> _Exercise instructions_: From the first line to the last, return the data exactly as it stands.
*** Opening Records supplied ***
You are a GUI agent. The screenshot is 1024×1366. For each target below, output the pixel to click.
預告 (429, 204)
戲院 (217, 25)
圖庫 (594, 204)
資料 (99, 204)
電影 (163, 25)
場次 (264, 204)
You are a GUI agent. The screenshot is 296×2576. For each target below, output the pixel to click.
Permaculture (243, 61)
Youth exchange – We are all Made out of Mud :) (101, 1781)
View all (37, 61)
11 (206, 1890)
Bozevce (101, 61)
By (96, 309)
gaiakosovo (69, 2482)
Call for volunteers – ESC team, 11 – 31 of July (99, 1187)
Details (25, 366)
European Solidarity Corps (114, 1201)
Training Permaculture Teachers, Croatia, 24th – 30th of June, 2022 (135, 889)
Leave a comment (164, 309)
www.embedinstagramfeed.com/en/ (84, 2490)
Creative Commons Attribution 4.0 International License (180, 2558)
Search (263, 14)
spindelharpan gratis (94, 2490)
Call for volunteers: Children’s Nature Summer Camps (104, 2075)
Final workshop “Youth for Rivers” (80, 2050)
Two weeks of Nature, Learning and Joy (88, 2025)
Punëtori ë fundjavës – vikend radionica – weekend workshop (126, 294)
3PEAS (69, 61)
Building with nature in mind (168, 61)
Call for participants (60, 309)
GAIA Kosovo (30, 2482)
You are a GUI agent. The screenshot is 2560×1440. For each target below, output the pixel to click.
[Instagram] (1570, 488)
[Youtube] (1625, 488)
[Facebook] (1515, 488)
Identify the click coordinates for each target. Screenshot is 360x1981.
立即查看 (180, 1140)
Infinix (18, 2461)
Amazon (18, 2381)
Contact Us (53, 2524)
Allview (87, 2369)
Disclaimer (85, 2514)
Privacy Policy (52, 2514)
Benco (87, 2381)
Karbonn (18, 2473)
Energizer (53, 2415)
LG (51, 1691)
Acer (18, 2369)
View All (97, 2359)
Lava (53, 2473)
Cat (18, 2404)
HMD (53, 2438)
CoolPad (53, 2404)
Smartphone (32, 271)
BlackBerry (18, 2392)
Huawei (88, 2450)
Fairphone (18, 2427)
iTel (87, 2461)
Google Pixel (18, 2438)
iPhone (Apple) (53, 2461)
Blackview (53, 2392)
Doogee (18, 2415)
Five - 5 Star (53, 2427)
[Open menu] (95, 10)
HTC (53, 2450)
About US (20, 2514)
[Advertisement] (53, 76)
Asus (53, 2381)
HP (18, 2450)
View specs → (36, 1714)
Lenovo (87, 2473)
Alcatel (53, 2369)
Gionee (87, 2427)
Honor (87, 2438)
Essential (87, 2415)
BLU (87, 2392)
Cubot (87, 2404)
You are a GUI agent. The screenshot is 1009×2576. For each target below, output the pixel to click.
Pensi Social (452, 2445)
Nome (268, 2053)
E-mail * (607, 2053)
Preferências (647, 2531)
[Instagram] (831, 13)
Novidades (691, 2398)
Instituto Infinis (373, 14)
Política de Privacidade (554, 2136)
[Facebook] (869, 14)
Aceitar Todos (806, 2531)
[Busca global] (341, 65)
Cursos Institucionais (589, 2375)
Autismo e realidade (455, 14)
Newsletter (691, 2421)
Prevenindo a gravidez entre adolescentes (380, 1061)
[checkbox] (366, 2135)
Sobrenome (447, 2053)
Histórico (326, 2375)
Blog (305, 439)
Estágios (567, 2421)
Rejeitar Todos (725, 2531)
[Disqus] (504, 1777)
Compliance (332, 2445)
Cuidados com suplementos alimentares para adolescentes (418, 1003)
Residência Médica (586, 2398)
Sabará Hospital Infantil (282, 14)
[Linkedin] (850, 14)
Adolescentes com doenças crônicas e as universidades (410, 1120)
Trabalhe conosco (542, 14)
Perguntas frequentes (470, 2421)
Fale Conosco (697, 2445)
*** Closing Records supplied ***
> _Result_:
You are a GUI agent. The screenshot is 1024×1366. For each target below, output the pixel to click.
預告 (429, 204)
戲院 (217, 25)
圖庫 (594, 204)
資料 (99, 204)
電影 (163, 25)
場次 (264, 204)
You are a GUI agent. The screenshot is 296×2576. For each target below, output the pixel to click.
Permaculture (243, 61)
Youth exchange – We are all Made out of Mud :) (101, 1781)
View all (37, 61)
11 (206, 1890)
Bozevce (101, 61)
By (96, 309)
gaiakosovo (69, 2482)
Call for volunteers – ESC team, 11 – 31 of July (99, 1187)
Details (25, 366)
European Solidarity Corps (114, 1201)
Training Permaculture Teachers, Croatia, 24th – 30th of June, 2022 (135, 889)
Leave a comment (164, 309)
www.embedinstagramfeed.com/en/ (84, 2490)
Creative Commons Attribution 4.0 International License (180, 2558)
Search (263, 14)
spindelharpan gratis (94, 2490)
Call for volunteers: Children’s Nature Summer Camps (104, 2075)
Final workshop “Youth for Rivers” (80, 2050)
Two weeks of Nature, Learning and Joy (88, 2025)
Punëtori ë fundjavës – vikend radionica – weekend workshop (126, 294)
3PEAS (69, 61)
Building with nature in mind (168, 61)
Call for participants (60, 309)
GAIA Kosovo (30, 2482)
You are a GUI agent. The screenshot is 2560×1440. For each target below, output the pixel to click.
[Instagram] (1570, 488)
[Youtube] (1625, 488)
[Facebook] (1515, 488)
Identify the click coordinates for each target. Screenshot is 360x1981.
立即查看 (180, 1140)
Infinix (18, 2461)
Amazon (18, 2381)
Contact Us (53, 2524)
Allview (87, 2369)
Disclaimer (85, 2514)
Privacy Policy (52, 2514)
Benco (87, 2381)
Karbonn (18, 2473)
Energizer (53, 2415)
LG (51, 1691)
Acer (18, 2369)
View All (97, 2359)
Lava (53, 2473)
Cat (18, 2404)
HMD (53, 2438)
CoolPad (53, 2404)
Smartphone (32, 271)
BlackBerry (18, 2392)
Huawei (88, 2450)
Fairphone (18, 2427)
iTel (87, 2461)
Google Pixel (18, 2438)
iPhone (Apple) (53, 2461)
Blackview (53, 2392)
Doogee (18, 2415)
Five - 5 Star (53, 2427)
[Open menu] (95, 10)
HTC (53, 2450)
About US (20, 2514)
[Advertisement] (53, 76)
Asus (53, 2381)
HP (18, 2450)
View specs → (36, 1714)
Lenovo (87, 2473)
Alcatel (53, 2369)
Gionee (87, 2427)
Honor (87, 2438)
Essential (87, 2415)
BLU (87, 2392)
Cubot (87, 2404)
You are a GUI agent. The screenshot is 1009×2576. For each target below, output the pixel to click.
Pensi Social (452, 2445)
Nome (268, 2053)
E-mail * (607, 2053)
Preferências (647, 2531)
[Instagram] (831, 13)
Novidades (691, 2398)
Instituto Infinis (373, 14)
Política de Privacidade (554, 2136)
[Facebook] (869, 14)
Aceitar Todos (806, 2531)
[Busca global] (341, 65)
Cursos Institucionais (589, 2375)
Autismo e realidade (455, 14)
Newsletter (691, 2421)
Prevenindo a gravidez entre adolescentes (380, 1061)
[checkbox] (366, 2135)
Sobrenome (447, 2053)
Histórico (326, 2375)
Blog (305, 439)
Estágios (567, 2421)
Rejeitar Todos (725, 2531)
[Disqus] (504, 1777)
Compliance (332, 2445)
Cuidados com suplementos alimentares para adolescentes (418, 1003)
Residência Médica (586, 2398)
Sabará Hospital Infantil (282, 14)
[Linkedin] (850, 14)
Adolescentes com doenças crônicas e as universidades (410, 1120)
Trabalhe conosco (542, 14)
Perguntas frequentes (470, 2421)
Fale Conosco (697, 2445)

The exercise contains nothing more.